取り組む課題
a) 記事のうち、「看護学科の学生たちは熱心に見」から「きたい」と意欲を語りました。」までの部分を一字一句違えずに書き写してください。
b) 記事によると、ドクターカーでの救命救急シミュレーションは何月何日に実施されましたか。
c) 記事に氏名が記されている人物をすべて挙げてください。

掲載記事

+---+

医学部医学科と看護学科が付属病院と連携し、モデル人形を使ったドクターカーでの救命救急シミュレーションを実施しました

医学部医学科の本多ゆみえ講師(総合診療学系救命救急医学)と看護学科の今泉郷子学科長、大山太准教授らが付属病院高度救命救急センターと連携し、実習モデル人形を使ったドクターカーでの救命救急シミュレーションを10月31日に実施しました。このシミュレーションは、看護学科がこのほど導入した、胸骨圧迫や心停止前の病態把握といった高度な救命救急処置の訓練が可能な人形を用いた初めての取り組みです。本多講師らは医学科の教材とするため、医師らによる救命救急処置をVRカメラで撮影。大山准教授が担当する授業「救急・災害看護論」を受講する看護学科の学生が、処置の様子を見学しました。

本シミュレーションでは、ゴルフ場で胸痛を訴えた患者や交通事故で外傷を負った患者をドクターヘリで医療機関に搬送するまでの一連の活動を想定。ドクターヘリで現場に到着するまでのブリーフィングや準備に続き、ドクターカー内での医師による気管挿管や、看護師、救命救急士による心臓マッサージ、除細動器の使用、外傷の確認と応急処置といった医療活動の様子を撮影しました。

看護学科の学生たちは熱心に見学した後、教員らの指導を受けながらドクターカー内で人形を使った心臓マッサージなどを体験。岡あやねさん(4年次生)は、「各スタッフが、迷わず的確にそれぞれの役割を果たしていく緊張感のあるシミュレーションを見て、ERの看護師になりたいという気持ちがさらに強くなりました」と目を輝かせ、土屋明日香さん(同)は、「もし自分がその現場にいたら、と想像しながら見学しました。胸骨圧迫は授業で学びましたが、リアルなモデル人形で行うと感覚が違って驚きました。一つひとつの技術を確実にマスターしていきたい」と意欲を語りました。

本多講師は、「VRの特長は、映像をさまざまな視点から見て、現場を疑似体験できること。今回撮影した映像により、ドクターカーという限られた空間の中で、医療従事者の安全を確保しながら患者さんの命を救うための知識や技術を、繰り返し学んでもらえます。VRを用いた授業に対する学生の反応は非常によく、医療従事者の育成のためにも有効なツールだと感じています。看護学科と共同した今回のシミュレーションは多職種連携の視点からも重要だと考えており、今後も協力してより充実した授業を展開したい」とコメント。今泉学科長と大山准教授は、「学生たちにとって、本や映像でしか知らなかった救急医療の最前線を体感する貴重な体験になったと思います。これからも医学科や付属病院と連携し、モデル人形を活用した効果的な教授法について研究・実践していきます」と話していました。

+---+

表示情報
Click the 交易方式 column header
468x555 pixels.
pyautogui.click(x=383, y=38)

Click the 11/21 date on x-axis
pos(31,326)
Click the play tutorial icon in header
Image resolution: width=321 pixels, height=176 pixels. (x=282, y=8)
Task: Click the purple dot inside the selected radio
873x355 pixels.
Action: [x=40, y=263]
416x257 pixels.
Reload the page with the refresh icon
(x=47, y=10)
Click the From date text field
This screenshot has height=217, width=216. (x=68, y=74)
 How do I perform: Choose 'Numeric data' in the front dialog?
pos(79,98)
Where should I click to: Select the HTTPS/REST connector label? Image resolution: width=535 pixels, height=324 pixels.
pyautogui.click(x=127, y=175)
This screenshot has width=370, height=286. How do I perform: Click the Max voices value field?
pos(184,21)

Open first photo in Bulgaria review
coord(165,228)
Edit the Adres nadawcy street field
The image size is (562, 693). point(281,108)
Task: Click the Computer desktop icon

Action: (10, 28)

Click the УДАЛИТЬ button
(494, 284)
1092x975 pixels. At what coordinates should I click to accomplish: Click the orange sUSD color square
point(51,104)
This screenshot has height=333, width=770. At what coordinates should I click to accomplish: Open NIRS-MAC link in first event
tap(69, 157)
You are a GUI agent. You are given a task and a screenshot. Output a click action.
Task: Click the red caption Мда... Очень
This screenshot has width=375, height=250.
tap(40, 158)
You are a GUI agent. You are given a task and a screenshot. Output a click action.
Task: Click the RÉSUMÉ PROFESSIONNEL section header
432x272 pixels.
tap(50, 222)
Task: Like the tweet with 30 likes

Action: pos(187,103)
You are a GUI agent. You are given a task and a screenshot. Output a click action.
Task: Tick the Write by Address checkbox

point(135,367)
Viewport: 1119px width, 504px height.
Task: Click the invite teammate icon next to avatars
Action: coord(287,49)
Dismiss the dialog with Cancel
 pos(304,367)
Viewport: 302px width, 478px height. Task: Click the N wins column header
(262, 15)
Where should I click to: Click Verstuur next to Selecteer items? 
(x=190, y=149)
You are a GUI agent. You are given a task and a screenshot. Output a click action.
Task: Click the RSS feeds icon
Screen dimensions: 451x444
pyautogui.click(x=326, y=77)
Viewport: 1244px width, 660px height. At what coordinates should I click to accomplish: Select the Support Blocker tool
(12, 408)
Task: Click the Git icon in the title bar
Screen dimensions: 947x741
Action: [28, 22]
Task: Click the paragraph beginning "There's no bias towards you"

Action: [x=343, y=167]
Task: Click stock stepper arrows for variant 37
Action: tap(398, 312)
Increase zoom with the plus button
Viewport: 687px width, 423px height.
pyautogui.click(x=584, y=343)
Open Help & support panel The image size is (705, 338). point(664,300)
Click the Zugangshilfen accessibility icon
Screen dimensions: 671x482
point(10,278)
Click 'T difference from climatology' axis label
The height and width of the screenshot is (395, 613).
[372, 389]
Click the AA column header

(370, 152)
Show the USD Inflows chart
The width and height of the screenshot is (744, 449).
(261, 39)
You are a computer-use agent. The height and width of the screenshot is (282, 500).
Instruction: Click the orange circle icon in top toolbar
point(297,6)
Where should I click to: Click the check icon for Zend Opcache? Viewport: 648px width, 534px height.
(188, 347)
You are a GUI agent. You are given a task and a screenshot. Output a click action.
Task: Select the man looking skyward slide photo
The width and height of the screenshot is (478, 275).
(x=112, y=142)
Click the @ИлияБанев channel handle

+---+

解答一覧
a)
看護学科の学生たちは熱心に見学した後、教員らの指導を受けながらドクターカー内で人形を使った心臓マッサージなどを体験。岡あやねさん(4年次生)は、「各スタッフが、迷わず的確にそれぞれの役割を果たしていく緊張感のあるシミュレーションを見て、ERの看護師になりたいという気持ちがさらに強くなりました」と目を輝かせ、土屋明日香さん(同)は、「もし自分がその現場にいたら、と想像しながら見学しました。胸骨圧迫は授業で学びましたが、リアルなモデル人形で行うと感覚が違って驚きました。一つひとつの技術を確実にマスターしていきたい」と意欲を語りました。

b) 10月31日

c) 本多ゆみえ、今泉郷子、大山太、岡あやね、土屋明日香